__TASK BRIEF__.
Gather every line in the data below that contains the string "title", and treat uppercase and lowercase letters as different.

__MATERIAL FOR THIS EXERCISE__.
** BEGIN **

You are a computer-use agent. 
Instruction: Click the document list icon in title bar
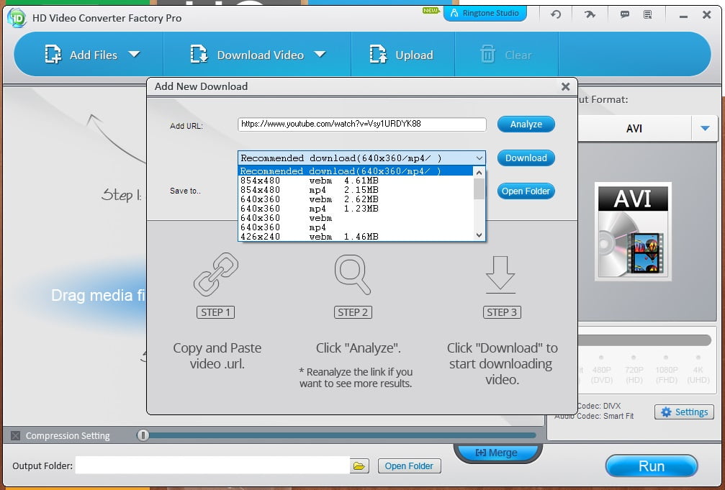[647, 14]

** END **
** BEGIN **

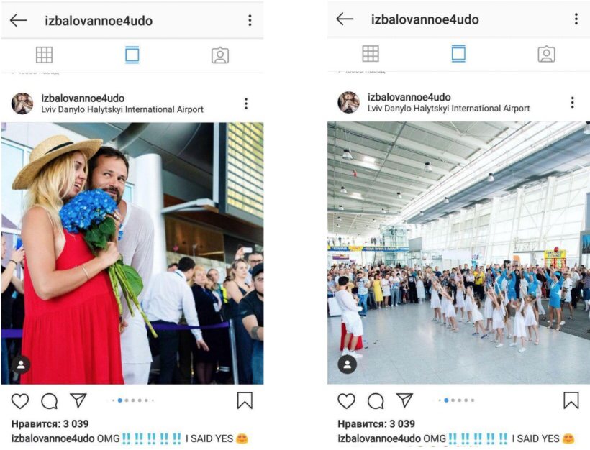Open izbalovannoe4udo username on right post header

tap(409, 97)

** END **

__RESPONSE TO THIS TASK__.
Instruction: Click the document list icon in title bar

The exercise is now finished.